Johnson noted that the American public is also strongly against Trump’s megabill. A slew of polls have shown that Trump’s “Big Beautiful Bill” has negative net approval ratings ranging from -19 to -29 percentage points.
Project 2025, the 922-page manifesto penned by the conservative Heritage Foundation think tank, outlines how a potential Republican administration could overhaul the federal government. It was also unpopular with the American public in the lead-up to the 2024 election.

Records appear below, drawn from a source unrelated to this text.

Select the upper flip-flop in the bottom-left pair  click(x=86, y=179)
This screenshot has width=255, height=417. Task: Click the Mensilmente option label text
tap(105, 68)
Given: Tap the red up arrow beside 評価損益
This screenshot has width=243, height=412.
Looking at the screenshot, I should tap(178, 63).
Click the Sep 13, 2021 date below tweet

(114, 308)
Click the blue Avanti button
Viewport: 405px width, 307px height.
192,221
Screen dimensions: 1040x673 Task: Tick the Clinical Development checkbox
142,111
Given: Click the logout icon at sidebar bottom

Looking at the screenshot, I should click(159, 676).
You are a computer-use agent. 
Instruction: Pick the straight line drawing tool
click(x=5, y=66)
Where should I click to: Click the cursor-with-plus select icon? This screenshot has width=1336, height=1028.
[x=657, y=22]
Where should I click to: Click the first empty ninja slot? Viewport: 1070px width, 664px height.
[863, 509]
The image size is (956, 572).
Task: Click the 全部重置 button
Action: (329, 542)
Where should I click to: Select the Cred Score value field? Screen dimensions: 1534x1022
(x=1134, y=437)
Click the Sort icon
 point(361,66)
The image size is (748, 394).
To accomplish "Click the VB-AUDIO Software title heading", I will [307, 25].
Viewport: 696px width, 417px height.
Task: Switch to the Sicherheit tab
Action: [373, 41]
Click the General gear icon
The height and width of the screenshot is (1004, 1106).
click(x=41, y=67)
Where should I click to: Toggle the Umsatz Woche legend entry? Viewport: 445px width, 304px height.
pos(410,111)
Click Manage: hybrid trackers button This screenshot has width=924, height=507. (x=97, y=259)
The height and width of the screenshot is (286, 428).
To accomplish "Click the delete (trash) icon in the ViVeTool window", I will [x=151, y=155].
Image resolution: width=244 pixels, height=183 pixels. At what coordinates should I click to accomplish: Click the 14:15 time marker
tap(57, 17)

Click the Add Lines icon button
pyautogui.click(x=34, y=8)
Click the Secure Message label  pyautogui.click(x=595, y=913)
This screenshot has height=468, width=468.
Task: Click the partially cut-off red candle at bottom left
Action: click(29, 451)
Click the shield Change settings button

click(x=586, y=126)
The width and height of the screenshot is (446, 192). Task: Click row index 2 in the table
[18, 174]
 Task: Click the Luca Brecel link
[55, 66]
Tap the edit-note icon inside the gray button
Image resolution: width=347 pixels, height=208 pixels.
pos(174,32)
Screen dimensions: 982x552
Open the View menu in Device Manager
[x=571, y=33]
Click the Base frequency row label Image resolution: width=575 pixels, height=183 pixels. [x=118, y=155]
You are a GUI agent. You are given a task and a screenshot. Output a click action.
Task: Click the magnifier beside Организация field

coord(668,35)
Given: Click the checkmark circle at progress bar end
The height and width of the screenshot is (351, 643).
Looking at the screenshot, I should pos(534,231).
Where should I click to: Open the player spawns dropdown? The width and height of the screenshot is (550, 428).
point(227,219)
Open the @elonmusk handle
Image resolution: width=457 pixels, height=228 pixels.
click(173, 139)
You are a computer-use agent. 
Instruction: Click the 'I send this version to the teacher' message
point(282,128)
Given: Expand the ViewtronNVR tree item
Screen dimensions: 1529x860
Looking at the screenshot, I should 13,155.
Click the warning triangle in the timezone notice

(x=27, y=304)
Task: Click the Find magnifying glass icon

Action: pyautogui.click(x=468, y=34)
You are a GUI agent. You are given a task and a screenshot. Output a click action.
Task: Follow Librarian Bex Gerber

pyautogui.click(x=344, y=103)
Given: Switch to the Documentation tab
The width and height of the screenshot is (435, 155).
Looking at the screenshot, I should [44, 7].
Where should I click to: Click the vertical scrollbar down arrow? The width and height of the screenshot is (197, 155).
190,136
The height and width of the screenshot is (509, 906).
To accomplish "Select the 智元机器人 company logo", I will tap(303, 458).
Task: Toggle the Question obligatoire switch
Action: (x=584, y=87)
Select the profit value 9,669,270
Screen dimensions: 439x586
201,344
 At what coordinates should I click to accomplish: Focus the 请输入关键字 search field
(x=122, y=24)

A survey from Navigator, released last October, showed that 52 percent of Americans opposed Project 2025, compared to just 13 percent who supported it.
Trump repeatedly denied any connection to Project 2025, despite multiple members of his Cabinet—including his border czar, Tom Homan—being involved in drafting the playbook.
Many of Trump’s policies implemented during his second term, including mass deportations, removing diversity, equity, and inclusion (DEI) programs, and gutting federal funding, are featured in Project 2025.
Speaking to MSNBC, Johnson suggested some Republicans could suffer in the 2026 midterms if they back Trump’s spending bill, knowing the public widely opposes it.

“I don’t know how you explain to your constituents: you’re saying this thing is unpopular, and the clear math says that you’re going to blow up the budget, but I’m somehow going to sell this to you,” Johnson said. “The math ain’t mathing.
“Now the issue will be, again, if that math is going to affect them at the election booth next year—but the math ain’t mathing for anybody who knows how their taxes work right now.”
The White House did not immediately respond to a request for comment from the Daily Beast.